Sami Siren wrote:
Uroš Gruber wrote:
Andrzej Bialecki wrote:
Sami Siren (JIRA) wrote:
I am not sure to what you refer to by this 3-4 sec but yes I agree
threre are more aspects to optimize in fetcher, what I was firstly
concerned was the fetching IO speed what was getting ridiculously
low (not quite sure when this happened).
I set DEBUG level loging and I've checked time during operations and
when doint MapReduce job which is run after every page it takes 3-4
seconds till next url is fethed.
I have some local site and fetching 100 pages takes about 6 minutes.

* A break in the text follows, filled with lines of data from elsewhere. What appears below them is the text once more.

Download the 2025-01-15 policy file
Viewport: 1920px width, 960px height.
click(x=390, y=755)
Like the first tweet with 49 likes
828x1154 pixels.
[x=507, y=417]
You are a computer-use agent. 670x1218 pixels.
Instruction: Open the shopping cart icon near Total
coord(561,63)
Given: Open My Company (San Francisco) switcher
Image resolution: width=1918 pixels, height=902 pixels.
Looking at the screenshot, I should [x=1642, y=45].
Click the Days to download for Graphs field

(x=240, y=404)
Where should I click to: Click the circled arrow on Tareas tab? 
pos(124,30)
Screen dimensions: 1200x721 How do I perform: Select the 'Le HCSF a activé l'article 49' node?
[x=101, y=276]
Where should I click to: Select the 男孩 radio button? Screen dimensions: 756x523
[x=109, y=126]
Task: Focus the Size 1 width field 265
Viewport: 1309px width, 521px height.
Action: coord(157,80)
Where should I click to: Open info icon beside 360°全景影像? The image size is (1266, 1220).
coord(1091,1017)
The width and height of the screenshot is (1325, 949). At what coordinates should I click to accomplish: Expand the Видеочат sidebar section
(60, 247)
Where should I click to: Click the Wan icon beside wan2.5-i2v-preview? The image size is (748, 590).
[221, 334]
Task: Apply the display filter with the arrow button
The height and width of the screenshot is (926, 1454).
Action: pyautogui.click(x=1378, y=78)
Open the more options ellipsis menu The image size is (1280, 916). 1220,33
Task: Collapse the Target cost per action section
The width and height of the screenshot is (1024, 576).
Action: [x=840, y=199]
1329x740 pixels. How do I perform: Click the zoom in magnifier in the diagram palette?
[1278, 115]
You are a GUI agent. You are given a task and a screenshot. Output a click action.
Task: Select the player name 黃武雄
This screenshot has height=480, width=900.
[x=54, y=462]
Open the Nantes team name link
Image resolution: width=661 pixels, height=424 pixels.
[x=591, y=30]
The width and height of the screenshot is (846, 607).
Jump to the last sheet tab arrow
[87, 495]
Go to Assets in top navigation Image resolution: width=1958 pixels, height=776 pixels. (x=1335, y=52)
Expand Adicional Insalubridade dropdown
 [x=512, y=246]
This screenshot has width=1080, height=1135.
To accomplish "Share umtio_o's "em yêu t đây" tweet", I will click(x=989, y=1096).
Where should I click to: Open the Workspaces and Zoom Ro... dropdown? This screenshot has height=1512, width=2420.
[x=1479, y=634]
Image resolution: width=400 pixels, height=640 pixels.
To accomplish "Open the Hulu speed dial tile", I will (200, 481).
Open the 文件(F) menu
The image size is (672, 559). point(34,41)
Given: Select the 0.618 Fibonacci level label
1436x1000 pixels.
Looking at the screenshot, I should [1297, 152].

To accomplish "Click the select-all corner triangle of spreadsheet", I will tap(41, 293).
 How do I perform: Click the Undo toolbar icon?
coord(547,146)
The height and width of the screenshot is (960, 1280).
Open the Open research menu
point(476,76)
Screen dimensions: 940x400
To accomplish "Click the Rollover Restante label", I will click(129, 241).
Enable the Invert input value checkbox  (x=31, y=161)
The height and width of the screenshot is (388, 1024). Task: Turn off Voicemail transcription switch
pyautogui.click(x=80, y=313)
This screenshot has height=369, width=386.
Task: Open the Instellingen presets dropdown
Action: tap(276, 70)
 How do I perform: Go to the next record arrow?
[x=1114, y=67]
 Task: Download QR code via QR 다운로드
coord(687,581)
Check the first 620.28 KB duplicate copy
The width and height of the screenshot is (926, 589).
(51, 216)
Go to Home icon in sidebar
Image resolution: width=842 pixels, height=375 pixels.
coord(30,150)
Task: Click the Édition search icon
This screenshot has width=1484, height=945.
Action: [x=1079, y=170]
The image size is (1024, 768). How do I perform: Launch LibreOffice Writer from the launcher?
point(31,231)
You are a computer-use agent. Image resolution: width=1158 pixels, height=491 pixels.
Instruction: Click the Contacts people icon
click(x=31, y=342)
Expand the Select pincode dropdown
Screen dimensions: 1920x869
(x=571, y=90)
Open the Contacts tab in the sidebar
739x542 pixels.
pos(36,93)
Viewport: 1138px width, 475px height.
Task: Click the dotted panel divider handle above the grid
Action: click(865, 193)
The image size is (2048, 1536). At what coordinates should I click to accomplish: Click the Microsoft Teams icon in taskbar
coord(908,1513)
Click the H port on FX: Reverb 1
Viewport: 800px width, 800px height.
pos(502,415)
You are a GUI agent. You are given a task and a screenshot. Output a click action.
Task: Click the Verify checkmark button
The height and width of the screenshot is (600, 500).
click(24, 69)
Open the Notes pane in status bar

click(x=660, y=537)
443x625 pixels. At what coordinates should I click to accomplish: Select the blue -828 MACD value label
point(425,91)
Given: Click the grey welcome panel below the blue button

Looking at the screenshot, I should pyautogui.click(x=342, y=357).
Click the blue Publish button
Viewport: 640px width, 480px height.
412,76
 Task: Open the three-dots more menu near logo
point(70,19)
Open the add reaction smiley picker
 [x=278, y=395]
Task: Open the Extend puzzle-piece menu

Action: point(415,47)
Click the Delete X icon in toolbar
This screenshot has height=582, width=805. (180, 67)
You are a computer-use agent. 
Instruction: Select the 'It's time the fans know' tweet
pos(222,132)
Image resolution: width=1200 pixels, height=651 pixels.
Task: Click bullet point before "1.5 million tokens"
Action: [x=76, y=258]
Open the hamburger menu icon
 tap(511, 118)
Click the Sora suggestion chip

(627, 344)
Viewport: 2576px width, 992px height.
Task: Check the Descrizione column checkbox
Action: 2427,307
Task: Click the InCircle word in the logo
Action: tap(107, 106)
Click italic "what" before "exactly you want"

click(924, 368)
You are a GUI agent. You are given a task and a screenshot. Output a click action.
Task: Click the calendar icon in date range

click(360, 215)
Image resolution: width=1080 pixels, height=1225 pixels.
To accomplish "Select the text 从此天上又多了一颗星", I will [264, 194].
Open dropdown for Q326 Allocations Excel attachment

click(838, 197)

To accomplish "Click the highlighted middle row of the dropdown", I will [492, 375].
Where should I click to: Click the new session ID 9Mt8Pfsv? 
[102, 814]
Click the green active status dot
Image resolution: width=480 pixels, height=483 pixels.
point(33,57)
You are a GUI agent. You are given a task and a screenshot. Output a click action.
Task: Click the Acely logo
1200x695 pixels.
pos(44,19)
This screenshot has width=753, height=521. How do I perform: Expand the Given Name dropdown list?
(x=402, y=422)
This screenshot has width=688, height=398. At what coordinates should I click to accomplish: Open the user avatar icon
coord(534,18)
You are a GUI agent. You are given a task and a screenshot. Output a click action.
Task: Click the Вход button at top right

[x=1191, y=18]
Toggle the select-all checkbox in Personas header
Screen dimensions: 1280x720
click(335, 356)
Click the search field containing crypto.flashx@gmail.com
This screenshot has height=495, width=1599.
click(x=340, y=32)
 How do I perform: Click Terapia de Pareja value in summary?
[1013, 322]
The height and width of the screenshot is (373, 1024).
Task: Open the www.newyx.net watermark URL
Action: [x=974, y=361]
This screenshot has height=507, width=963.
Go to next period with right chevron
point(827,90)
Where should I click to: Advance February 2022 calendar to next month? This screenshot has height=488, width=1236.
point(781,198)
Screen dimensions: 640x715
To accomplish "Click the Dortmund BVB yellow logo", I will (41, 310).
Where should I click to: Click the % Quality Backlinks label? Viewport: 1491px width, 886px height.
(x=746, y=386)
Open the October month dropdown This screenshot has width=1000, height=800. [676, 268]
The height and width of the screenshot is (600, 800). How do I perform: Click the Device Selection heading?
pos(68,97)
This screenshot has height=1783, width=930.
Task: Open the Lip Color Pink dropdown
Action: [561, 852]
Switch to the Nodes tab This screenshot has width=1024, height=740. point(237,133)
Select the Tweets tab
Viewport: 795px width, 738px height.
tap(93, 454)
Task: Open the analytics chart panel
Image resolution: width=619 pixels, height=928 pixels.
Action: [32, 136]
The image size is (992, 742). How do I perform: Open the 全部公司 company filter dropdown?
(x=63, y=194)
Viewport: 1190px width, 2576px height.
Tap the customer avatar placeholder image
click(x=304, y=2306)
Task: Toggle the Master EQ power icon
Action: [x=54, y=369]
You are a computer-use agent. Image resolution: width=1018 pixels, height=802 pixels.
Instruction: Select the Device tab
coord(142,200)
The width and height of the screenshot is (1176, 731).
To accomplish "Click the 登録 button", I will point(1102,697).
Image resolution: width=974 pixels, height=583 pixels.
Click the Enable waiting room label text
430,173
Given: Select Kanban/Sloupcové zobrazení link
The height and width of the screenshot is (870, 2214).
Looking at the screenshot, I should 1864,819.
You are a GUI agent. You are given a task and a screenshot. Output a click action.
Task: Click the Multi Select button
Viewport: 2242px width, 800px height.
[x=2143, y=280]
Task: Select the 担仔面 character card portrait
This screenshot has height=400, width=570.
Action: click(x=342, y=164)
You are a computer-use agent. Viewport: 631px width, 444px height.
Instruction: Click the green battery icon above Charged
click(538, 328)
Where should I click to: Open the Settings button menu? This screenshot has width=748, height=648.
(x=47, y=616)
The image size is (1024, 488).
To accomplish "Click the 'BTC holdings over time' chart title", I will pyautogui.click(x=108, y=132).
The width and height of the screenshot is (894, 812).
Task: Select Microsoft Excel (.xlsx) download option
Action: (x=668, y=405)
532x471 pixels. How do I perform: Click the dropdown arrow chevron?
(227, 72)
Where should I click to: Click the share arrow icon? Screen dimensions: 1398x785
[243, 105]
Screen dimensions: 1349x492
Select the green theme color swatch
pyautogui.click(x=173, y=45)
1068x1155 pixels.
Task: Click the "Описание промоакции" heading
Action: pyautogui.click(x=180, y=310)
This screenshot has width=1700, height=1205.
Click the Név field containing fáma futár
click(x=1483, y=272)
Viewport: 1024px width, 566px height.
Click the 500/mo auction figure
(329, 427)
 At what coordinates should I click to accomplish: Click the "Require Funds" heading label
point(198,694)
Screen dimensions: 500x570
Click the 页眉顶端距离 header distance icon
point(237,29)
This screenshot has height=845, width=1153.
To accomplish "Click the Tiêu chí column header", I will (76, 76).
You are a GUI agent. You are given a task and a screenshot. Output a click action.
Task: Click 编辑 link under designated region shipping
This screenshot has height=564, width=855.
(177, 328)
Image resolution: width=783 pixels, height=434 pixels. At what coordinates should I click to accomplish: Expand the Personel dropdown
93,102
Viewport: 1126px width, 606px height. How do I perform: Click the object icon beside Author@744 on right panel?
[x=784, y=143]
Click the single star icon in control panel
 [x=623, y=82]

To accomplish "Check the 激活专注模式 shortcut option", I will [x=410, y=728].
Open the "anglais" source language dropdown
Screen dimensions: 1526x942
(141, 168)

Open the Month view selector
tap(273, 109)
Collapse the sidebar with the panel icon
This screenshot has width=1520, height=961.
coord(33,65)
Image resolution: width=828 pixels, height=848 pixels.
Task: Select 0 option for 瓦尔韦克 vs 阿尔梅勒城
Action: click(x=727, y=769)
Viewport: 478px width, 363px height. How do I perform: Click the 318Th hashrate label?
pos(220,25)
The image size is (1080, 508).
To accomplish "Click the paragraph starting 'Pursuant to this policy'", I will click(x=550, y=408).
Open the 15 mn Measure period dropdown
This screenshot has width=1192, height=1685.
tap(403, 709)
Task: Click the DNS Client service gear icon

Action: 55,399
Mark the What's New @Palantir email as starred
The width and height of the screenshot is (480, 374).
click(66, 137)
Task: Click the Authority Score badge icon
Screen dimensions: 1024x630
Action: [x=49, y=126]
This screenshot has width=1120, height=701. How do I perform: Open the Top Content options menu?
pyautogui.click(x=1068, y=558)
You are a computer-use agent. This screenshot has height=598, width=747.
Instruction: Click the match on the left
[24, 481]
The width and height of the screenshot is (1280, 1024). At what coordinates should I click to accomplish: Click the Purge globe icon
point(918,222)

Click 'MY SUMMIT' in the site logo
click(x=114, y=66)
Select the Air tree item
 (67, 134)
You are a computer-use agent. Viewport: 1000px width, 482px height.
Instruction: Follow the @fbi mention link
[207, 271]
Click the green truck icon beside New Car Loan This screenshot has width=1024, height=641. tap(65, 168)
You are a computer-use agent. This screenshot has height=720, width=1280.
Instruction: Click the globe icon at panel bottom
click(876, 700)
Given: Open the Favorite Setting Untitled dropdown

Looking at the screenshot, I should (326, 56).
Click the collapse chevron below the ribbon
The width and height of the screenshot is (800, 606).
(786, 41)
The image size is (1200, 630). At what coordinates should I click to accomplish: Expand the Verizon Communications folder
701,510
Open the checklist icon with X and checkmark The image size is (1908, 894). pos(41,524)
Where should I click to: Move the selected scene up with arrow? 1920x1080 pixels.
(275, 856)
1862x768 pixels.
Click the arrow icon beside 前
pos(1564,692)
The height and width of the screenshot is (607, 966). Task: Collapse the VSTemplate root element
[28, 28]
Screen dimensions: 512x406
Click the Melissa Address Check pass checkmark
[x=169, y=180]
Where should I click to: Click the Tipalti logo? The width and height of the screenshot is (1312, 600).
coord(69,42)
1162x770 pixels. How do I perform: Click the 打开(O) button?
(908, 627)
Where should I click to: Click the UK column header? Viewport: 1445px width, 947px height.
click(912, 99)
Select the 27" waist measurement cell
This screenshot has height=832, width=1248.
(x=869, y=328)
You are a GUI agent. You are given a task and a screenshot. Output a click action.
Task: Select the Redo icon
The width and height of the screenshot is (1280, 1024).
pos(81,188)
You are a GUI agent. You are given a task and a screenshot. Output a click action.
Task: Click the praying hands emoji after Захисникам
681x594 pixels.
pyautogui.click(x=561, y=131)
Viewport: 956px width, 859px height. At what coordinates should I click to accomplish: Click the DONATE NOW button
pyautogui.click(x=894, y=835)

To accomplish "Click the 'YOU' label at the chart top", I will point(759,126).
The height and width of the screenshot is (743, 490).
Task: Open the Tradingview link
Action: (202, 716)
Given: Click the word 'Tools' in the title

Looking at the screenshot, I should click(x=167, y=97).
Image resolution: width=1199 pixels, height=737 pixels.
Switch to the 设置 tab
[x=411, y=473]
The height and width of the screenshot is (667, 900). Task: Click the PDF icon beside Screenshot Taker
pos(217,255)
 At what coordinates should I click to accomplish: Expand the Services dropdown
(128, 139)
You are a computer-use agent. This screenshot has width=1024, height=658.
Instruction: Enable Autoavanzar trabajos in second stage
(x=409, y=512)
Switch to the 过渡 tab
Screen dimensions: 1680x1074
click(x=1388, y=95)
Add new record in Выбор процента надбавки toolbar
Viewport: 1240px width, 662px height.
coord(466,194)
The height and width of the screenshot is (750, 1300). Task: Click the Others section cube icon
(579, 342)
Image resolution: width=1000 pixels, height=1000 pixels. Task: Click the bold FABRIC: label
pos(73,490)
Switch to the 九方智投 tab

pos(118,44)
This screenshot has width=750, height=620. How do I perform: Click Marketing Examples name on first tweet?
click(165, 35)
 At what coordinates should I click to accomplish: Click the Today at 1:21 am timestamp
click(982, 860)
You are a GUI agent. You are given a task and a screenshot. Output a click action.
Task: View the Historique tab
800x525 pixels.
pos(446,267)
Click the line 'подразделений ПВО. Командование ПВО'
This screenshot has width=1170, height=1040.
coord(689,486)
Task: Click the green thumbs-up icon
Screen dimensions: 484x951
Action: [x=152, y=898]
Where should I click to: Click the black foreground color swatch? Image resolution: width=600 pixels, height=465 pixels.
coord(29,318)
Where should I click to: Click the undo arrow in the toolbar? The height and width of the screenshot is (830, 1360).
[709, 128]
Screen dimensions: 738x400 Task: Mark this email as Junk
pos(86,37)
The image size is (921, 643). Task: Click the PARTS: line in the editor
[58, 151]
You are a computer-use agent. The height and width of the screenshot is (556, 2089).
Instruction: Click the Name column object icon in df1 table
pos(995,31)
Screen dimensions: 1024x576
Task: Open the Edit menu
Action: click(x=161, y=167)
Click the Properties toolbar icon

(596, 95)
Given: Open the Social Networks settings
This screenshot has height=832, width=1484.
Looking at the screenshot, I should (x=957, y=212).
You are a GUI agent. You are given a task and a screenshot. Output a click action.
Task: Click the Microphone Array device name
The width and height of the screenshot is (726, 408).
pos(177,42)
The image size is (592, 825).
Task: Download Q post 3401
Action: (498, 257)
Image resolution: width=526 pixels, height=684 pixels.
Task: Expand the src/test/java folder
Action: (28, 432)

Even I havent's seen it go that slow :)
Lucky me ;)
Depending on the number of map/reduce tasks, there is a framework
overhead to transfer the job JAR
I would like to help find what cause such slowness. Version 0.7 did
not use MapReduce and fetching was done about 20 pages per second on
the same server. With same site fetching is reduced to 0.3 pages per
second.
With queue based solution I just did a crawl of about 600k pages and
it averaged 16 pps (1376 kb/s) with parsing enabled. Perhaps you could
try Andrzejs new Fetcher and see how it performs for you (I haven't
yet read the code ot tested it my self).
I'll try it, but first I need to test it on java 1.4.2. Maybe the
problem is with OS itself. I'll report bask as soon as I have more test.
regards
Uros